When Buyers are confused, Status Quo wins. When status quo wins, sales don’t happen.

There are 3 sales happening at every opportunity: the Buyer has to believe in the product, the vendor and the salesperson/partner. They have to trust all 3. They have to trust that no one is fibbing and that the vendor will reliably deliver the product in a way that will benefit the business, as the partner says.

Yet instead of concrete use cases, we get statistics and number of contracts signed.

More providers should look at their customer base and find out how to provide more value to them – and plan around that.

Two Zig Ziglar quotes for you: “Lack of direction, not lack of time, is the problem.” and “A goal properly set is halfway reached.” Planning is the key.

There is a distinction between Enterprise Telecom and SMB telecom.

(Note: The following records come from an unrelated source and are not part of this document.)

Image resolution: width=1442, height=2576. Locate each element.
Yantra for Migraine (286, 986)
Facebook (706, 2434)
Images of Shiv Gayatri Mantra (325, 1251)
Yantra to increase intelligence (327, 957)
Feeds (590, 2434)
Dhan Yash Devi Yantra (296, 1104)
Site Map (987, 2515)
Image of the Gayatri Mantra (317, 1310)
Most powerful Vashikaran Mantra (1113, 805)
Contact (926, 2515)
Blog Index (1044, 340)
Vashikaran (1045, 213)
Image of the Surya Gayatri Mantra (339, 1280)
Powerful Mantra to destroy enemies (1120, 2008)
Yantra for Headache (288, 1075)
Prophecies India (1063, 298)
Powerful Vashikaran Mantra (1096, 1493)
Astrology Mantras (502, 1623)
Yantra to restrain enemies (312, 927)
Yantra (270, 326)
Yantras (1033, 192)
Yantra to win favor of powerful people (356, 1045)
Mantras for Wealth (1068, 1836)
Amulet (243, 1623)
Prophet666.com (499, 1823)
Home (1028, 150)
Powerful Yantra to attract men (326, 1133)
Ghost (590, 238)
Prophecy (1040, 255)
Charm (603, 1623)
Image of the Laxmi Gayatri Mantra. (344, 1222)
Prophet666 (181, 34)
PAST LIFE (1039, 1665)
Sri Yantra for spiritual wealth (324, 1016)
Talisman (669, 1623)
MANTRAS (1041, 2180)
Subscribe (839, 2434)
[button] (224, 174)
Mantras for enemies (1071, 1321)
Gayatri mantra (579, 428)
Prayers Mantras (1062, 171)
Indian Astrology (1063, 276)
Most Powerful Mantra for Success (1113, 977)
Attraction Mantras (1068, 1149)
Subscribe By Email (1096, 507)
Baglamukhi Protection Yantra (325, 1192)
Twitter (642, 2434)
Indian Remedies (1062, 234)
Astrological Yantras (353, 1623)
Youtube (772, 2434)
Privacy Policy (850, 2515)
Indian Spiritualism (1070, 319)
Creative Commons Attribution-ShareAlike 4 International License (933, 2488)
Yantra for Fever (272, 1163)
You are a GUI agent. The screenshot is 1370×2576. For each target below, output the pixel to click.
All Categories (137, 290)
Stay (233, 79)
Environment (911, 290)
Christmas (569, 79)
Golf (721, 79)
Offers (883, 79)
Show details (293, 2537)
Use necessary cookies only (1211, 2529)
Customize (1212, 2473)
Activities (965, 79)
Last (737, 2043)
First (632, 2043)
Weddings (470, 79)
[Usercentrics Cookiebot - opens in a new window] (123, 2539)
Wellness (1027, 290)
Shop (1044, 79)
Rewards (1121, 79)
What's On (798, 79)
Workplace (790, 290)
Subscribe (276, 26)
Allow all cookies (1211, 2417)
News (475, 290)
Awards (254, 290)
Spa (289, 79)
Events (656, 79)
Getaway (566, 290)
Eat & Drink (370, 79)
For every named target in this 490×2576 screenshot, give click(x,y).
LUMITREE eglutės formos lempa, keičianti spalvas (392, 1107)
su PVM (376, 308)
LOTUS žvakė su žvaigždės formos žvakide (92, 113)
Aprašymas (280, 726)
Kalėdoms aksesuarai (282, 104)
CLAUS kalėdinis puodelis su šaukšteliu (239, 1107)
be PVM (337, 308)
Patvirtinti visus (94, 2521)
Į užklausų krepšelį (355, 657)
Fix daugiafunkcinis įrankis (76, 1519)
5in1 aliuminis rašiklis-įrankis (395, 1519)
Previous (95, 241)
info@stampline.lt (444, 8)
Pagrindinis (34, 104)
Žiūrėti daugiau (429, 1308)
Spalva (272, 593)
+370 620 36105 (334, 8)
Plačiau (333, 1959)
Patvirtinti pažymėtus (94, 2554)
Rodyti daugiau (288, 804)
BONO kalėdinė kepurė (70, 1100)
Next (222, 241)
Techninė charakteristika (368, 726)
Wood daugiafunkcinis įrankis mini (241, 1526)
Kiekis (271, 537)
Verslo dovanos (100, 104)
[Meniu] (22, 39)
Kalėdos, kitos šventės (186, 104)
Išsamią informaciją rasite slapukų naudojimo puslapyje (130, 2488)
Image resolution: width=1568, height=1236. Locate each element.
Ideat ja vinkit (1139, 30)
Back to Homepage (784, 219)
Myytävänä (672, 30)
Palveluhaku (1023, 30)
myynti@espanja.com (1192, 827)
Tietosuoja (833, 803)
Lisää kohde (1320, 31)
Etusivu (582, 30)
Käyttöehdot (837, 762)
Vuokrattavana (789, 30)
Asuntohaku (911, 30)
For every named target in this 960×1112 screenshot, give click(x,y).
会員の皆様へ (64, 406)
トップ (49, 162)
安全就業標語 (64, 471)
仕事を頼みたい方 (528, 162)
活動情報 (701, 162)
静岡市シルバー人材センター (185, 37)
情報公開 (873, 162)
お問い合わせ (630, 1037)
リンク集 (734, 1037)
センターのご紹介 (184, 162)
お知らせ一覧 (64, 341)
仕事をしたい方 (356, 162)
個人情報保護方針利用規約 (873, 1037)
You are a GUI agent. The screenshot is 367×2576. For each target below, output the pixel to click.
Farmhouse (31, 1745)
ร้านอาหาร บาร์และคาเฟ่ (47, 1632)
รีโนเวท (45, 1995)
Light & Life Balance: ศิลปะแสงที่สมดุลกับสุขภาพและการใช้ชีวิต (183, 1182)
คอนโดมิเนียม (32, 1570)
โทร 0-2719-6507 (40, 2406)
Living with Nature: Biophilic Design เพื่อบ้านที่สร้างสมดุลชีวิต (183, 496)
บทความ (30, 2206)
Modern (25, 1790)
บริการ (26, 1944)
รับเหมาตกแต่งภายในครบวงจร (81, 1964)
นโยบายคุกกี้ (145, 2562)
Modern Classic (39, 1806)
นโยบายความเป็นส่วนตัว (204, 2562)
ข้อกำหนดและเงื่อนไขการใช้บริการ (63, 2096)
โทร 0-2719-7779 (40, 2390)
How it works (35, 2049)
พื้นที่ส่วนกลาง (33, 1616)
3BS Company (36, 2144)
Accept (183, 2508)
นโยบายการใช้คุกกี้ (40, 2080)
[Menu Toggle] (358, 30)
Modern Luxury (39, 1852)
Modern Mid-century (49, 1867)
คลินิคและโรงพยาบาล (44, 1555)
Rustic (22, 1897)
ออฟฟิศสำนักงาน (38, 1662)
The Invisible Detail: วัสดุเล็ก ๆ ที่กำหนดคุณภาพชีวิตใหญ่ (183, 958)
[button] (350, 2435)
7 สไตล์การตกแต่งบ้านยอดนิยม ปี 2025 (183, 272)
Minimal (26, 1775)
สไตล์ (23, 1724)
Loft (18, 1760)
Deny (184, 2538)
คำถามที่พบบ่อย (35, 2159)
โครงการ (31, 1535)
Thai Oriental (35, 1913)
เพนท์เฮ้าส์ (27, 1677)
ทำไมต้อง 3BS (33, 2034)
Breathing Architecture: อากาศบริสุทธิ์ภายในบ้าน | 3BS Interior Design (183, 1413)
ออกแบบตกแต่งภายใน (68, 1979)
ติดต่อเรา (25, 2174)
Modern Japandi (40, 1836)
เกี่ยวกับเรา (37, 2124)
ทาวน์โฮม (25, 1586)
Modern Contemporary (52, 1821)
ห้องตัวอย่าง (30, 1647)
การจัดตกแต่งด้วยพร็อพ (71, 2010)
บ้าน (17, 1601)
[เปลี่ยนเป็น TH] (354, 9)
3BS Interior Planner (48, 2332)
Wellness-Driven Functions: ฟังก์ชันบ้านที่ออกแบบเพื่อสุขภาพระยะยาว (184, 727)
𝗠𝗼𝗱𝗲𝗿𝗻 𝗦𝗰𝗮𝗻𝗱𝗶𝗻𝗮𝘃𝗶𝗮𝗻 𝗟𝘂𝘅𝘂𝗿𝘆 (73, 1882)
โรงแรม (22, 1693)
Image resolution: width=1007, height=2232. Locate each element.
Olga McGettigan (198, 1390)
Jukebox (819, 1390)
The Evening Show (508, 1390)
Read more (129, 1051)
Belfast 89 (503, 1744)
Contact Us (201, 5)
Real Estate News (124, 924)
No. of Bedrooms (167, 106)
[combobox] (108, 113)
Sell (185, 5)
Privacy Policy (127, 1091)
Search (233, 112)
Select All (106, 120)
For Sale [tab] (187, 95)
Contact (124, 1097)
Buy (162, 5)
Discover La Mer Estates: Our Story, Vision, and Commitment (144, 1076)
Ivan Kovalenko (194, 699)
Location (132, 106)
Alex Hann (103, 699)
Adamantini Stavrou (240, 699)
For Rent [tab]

Knowing that distinction is significant. Most hype is for Enterprise, yet 99% of the market consists of SMB. 99%! The Enterprise Buyer is very different from the SMB Buyer who is very different from the very small business owner.

In an Enterprise sale, Mitch or Mary can’t derail a project because they are used to doing it with the paging system or the admin side car, but that happens often in small business.

Knowing your Buyer, the businesses that you serve, their pain and how you solve it are the very foundation of success.

Omni this, AI that, Agents, chatbots – all that is great if you serve lots of customers and can afford to displease a subset of them, but most of us aren’t the cable company. Most of us have less than 10K customers and want to keep them all happy! So a CX strategy of less human is better makes sense in pennies but not in long-term dollars.

Today, yet another technician was at the house to fix another appliance. Again the technician has a mobile device and begins the appointment with a text and a link to track the driver arriving. Then photos of the appliance and everything on the mobile device – for appliance repair, air conditioning and others. How is your cloud comms system improving on that scenario?

It can’t because most of  the activity is all done on the service platform – the notification, tracking, photos, work order, appointment setting, invoicing and payment. So during those years that I was advocating for integration into SMB software, the software vendors  did what ServiceNow and Freshworks did: added the comms pieces itself.

We aren’t selling voice or phone systems, we are selling software.

Unfortunately, the softswitch vendors have all given up – Metaswitch, Broadsoft, et al. Other players that understood that they were software, built out a ton of capabilities that precisely benefit the business they were designed for.

You can sell POTS replacement, PBX replacement, digital voice, and SIP trunks, but I think a majority of the market will go to SMB software packages, some of that powered by a CPaaS player for the voice, SMS, email, and notifications. That is what Weave is: a software package that schedules, verifies insurance, accepts payment and notifies customers. Voice is just a small piece of that bundle. Those 4 parts are what businesses are buying: BPI – Business Process Improvement for small business.

Talking about AI to reduce the call center or AI to help write marketing material or improve CX is all pie in the sky stuff for Enterprises to buy. 99% of the market is looking for ways to do business more productively, without fumbling with tech or needing a team of geeks to keep it working.

Small business doesn’t have an IT team. Small business doesn’t have the time or money to do a POC on AI. They need out of the box solutions that work reliably. That seems to be forgotten in the Me-Too, AI hype cycle. But then if you are a public company or looking for investors, the hype cycle is required. That hype does NOT have to be the story that sales tells prospects though. That story should be about how your system will decrease no-show appointments by 10% or increase productivity on some part of their business.

Get back to basics. Solve pain/problems for small business.